> _Prompt_:
This task asks for the lines from the one with "Viewport: 1079px width, 1494px" to the final line below, repeated exactly, with pictures omitted.

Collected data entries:
________

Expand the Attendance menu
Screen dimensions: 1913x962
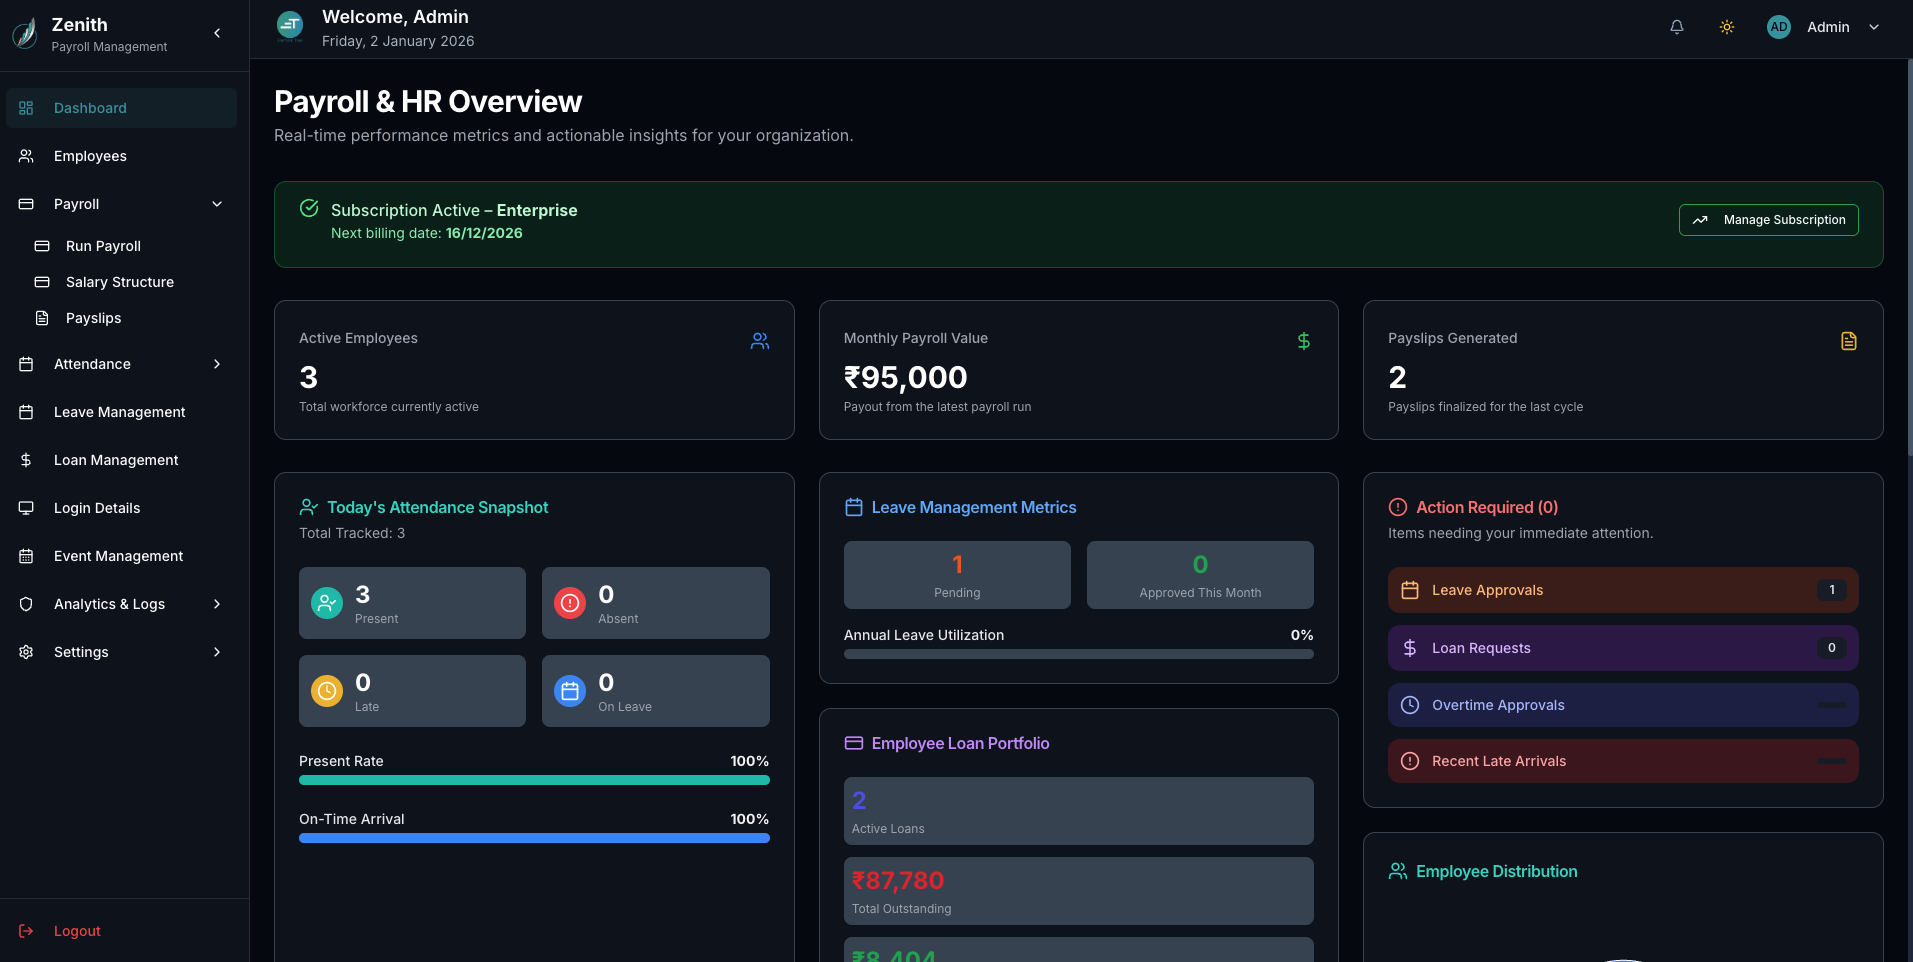[217, 364]
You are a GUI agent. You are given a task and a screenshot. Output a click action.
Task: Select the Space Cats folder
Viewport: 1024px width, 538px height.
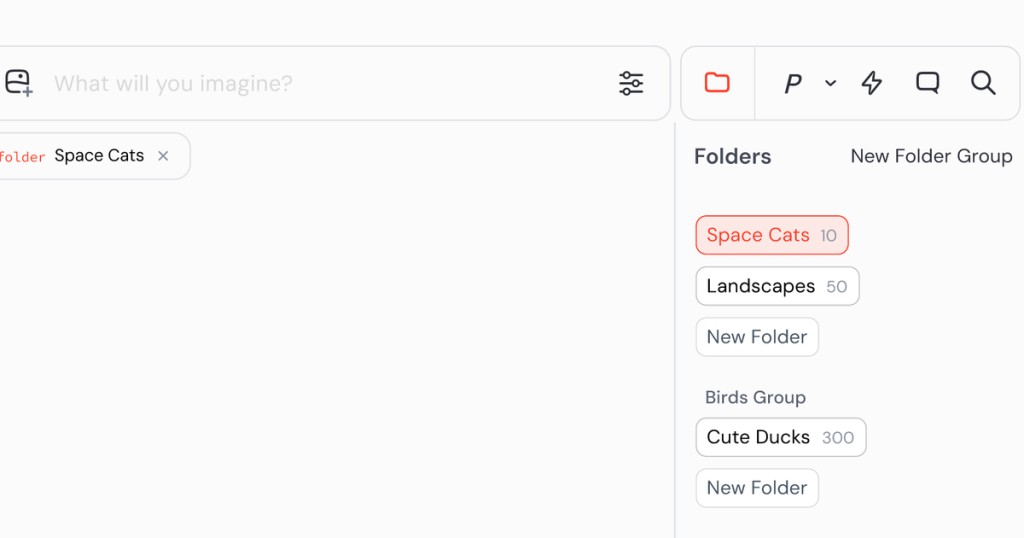(x=772, y=235)
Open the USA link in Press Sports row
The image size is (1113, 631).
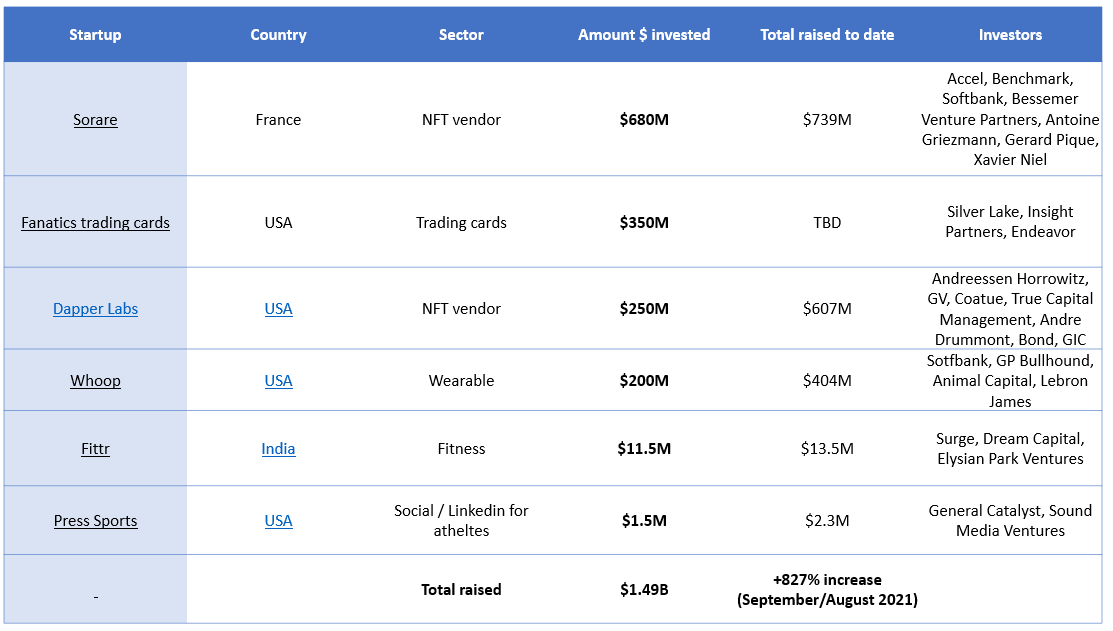click(278, 521)
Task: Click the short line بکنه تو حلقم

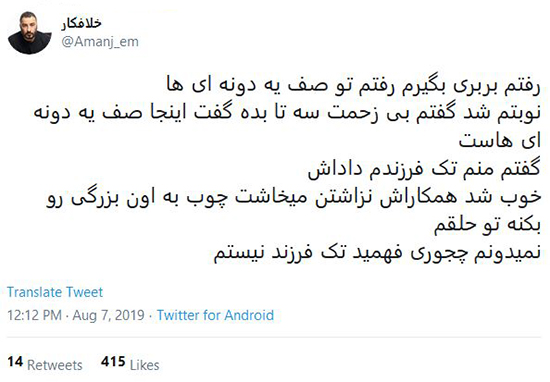Action: click(x=488, y=224)
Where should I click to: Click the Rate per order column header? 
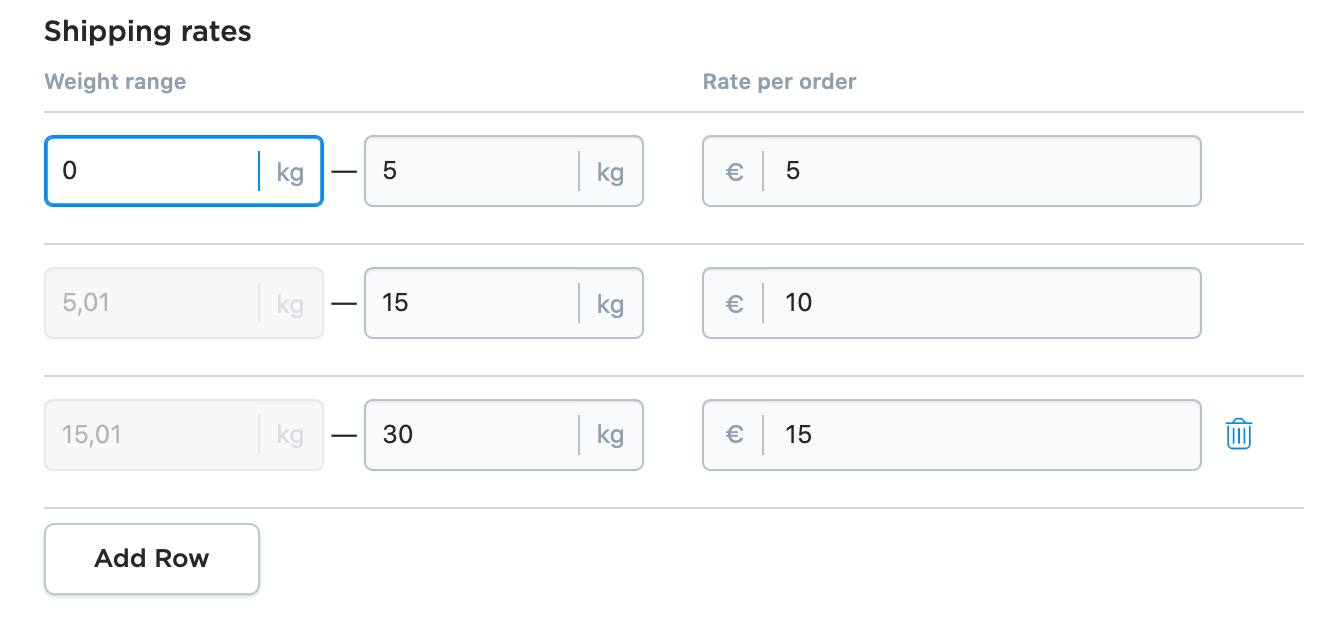point(780,82)
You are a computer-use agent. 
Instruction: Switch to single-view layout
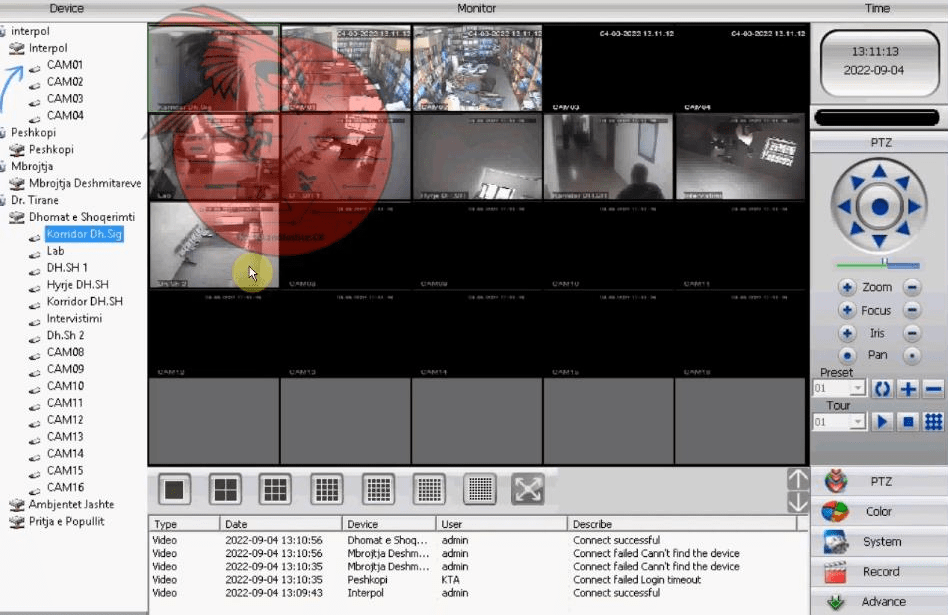pyautogui.click(x=176, y=489)
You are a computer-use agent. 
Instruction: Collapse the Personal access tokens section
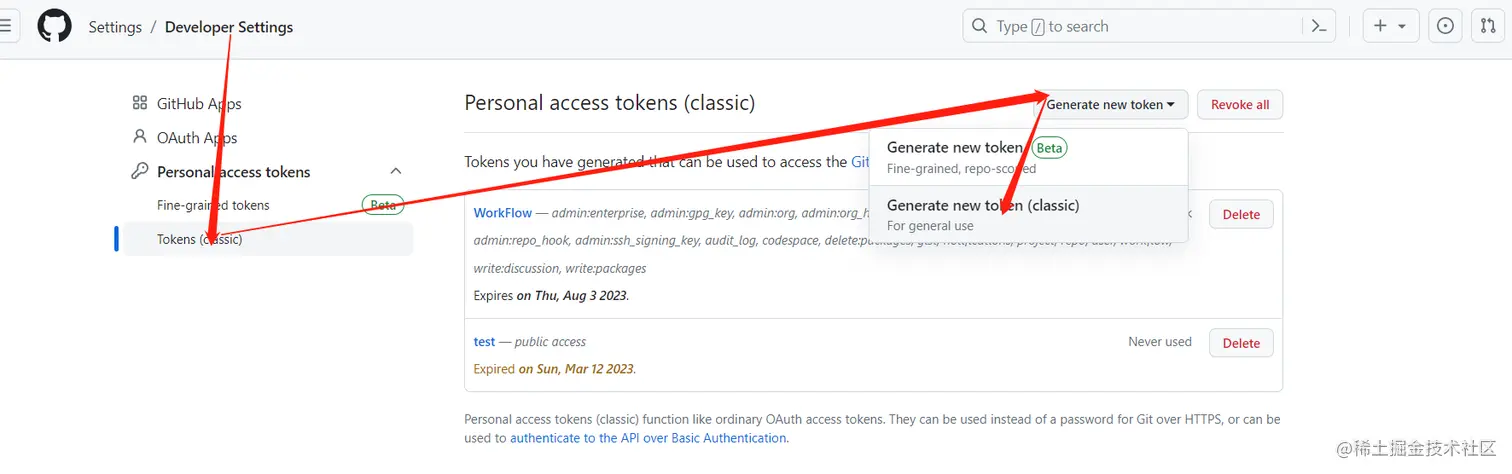point(396,171)
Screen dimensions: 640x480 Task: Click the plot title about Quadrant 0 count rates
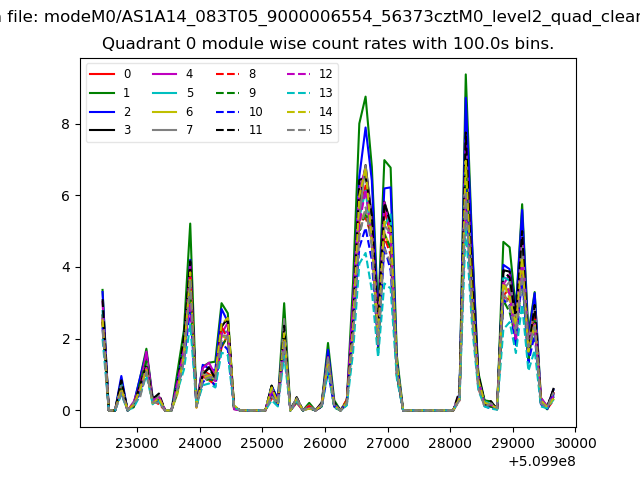328,44
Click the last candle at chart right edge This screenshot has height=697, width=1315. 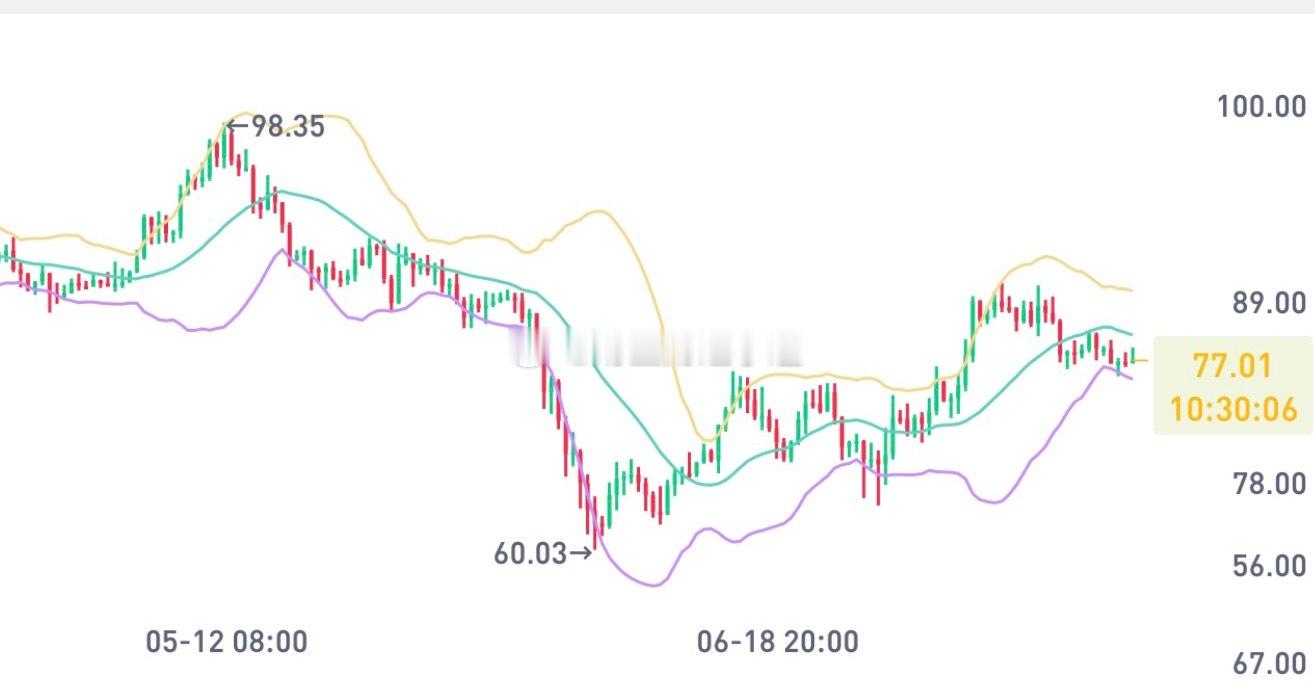[x=1133, y=355]
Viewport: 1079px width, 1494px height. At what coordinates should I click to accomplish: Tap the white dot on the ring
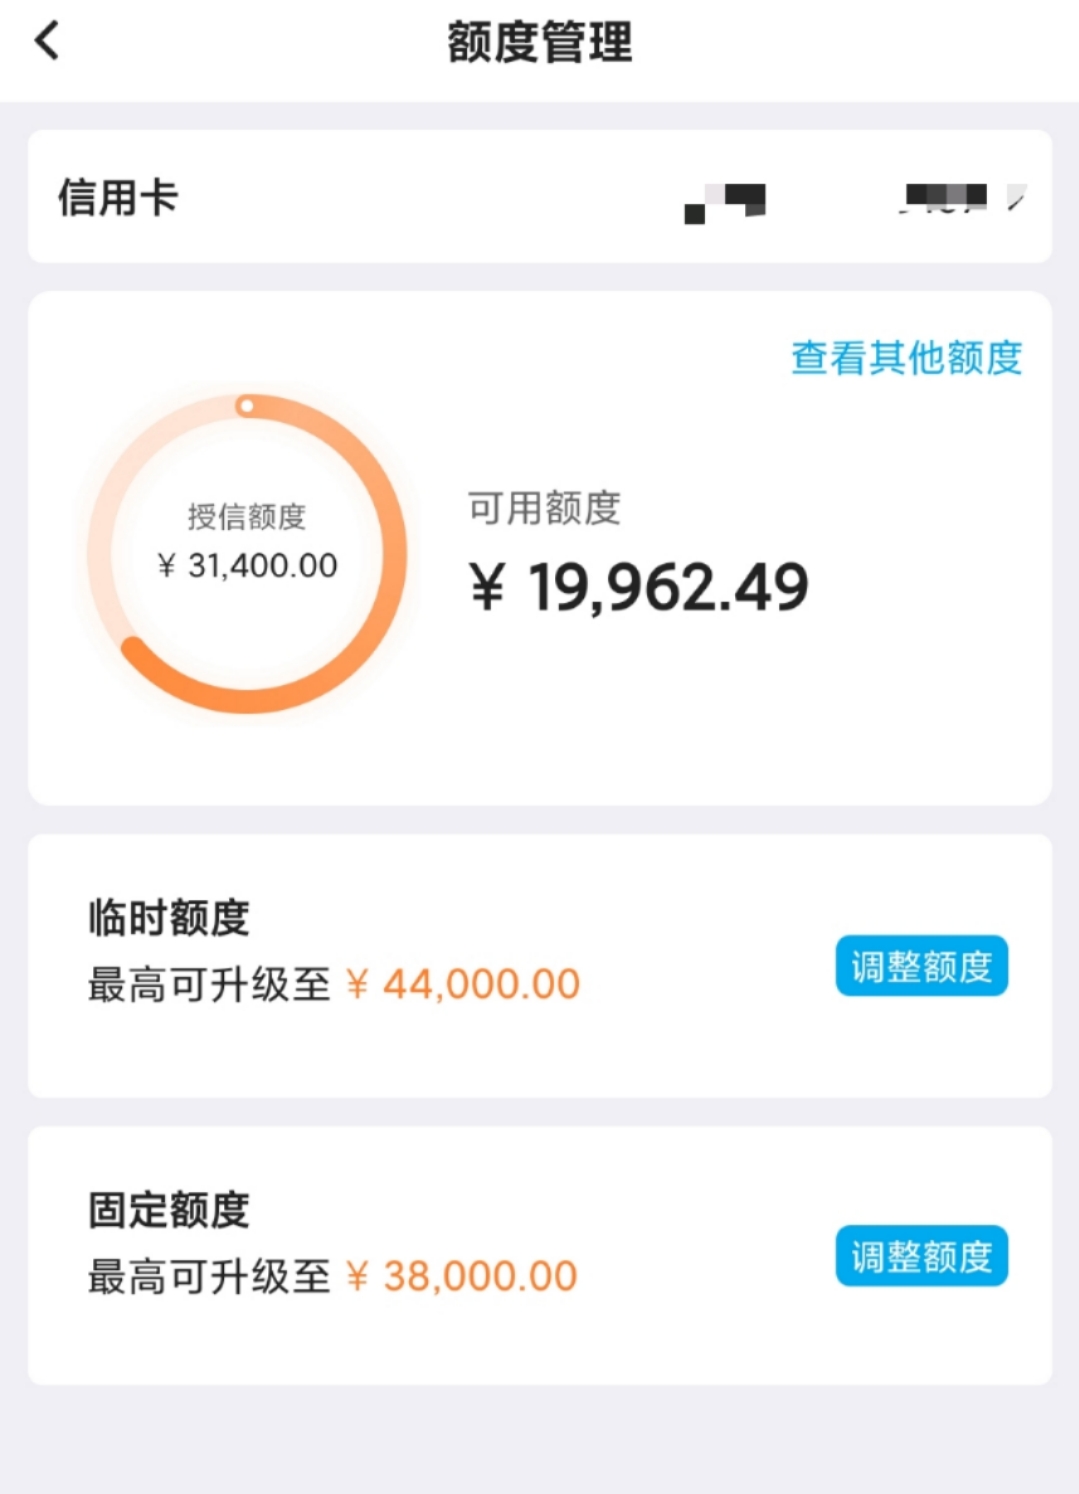point(246,406)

________

> _Answer to this task_:
Viewport: 1079px width, 1494px height. At what coordinates should I click to accomplish: Tap the white dot on the ring
point(246,406)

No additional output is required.